Family Research Council vice president Tom McClusky yesterday appeared on The Janet Mefferd Show to discuss a Politico article on how same-sex marriage has become “virtually a dead issue” among the senior brass of the Republican Party. McClusky denied concerns that opposing marriage equality will make the GOP more unpopular by arguing that polls which show growing support for legalizing same-sex marriage are “skewered” [sic] because people are likely lying in opinion surveys out of fear that they would be criticized for revealing their true views to pollsters. “The other side is taking up the cause of bullying and it’s kind of ironic because they’ve really mastered the art of bullying,” McClusky argued, saying that gay rights supporters are trying to “silence” groups like the FRC:
McClusky pushed back against Republican politicians who wanted to prioritize economic issues over social ones, warning that society will “crumble” if same-sex marriage becomes legal:
Mefferd: Ultimately, why do you think this is an issue worth fighting for even if they dub it in the media as a losing issue, the gay marriage issue, why is it worth fighting for?
McClusky: Even more so than the economic issue this is a generational issue. I look at my nieces and nephews, I look at my wife and the children that we hope to have and I understand what would happen to society if marriage were to go away or to be redefined out of existence. Societies that try to do away with marriage, they crumble, they fall apart. We need to emphasize more on the family and without that fight the U.S. will just not be the U.S. anymore.
Mefferd: I unfortunately agree with you on that.
He even floated the creation of a third party composed of disgruntled conservative Republicans and black and Hispanic Democrats who would come together in opposition to gay rights and abortion rights:
Mefferd: If the GOP continues to go in a direction where they will not get on the side of traditional marriage and be willing to fight for it, what do Christians do?
McClusky: I think you will—there are always threats of a third party—I think if something like that were to happen you would see a third party. It would be made up of more than just disgruntled conservative Republicans.

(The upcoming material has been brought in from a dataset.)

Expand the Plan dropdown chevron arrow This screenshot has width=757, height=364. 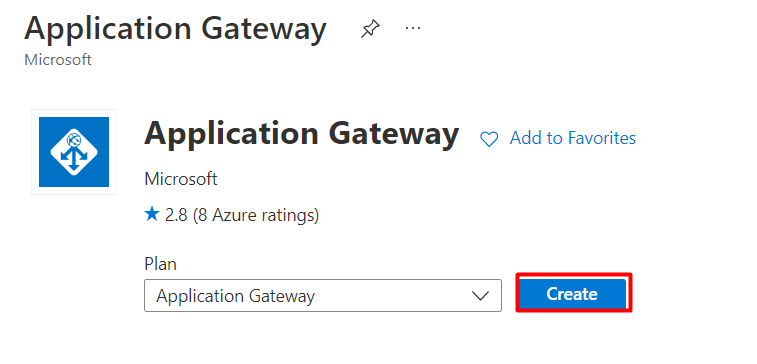click(x=480, y=295)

On the marriage issue there’s African Americans who normally vote Democratic, there’s Hispanics, and the same on the life issue, and there are a lot of good Democrats like say in the state legislature of New York who fought against same-sex marriage and Maryland who tried to, I think what you see is a lot of people drifting from both parties into a third party or some sort of independent party that is more pro-life and pro-marriage.